## [WHAT YOU HAVE TO DO]
Quote the lines of the data below word for word, starting with the line that contains "Given: Toggle the" and going on through the line that contains "Click the 取消".

[Source records]
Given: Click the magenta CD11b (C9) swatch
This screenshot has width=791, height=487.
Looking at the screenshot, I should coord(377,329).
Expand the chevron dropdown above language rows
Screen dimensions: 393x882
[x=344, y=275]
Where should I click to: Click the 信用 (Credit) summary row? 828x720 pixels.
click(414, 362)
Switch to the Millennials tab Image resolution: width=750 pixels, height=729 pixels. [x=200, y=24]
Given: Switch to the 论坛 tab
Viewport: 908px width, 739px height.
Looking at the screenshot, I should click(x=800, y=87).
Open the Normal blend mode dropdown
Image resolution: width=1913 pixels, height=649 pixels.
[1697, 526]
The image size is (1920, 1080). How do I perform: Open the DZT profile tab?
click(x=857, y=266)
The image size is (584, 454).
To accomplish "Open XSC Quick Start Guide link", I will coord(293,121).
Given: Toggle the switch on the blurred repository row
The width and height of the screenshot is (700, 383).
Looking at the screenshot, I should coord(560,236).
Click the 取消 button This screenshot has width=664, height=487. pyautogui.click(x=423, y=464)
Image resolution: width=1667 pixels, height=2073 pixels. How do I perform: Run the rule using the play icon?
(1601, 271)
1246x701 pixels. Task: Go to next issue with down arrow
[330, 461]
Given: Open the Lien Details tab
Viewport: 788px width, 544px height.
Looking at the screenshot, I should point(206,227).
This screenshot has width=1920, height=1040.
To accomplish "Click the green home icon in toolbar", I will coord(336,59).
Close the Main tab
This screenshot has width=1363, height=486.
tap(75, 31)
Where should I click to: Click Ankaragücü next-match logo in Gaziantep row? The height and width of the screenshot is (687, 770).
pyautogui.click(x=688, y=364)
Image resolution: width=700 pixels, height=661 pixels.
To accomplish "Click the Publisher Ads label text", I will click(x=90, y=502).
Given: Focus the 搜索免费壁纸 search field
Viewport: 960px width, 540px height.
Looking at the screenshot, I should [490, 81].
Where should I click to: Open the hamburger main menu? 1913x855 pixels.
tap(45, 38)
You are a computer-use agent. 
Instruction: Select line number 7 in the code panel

## [EXERCISE OUTPUT]
Given: Toggle the switch on the blurred repository row
The width and height of the screenshot is (700, 383).
Looking at the screenshot, I should coord(560,236).
Click the 取消 button This screenshot has width=664, height=487. pyautogui.click(x=423, y=464)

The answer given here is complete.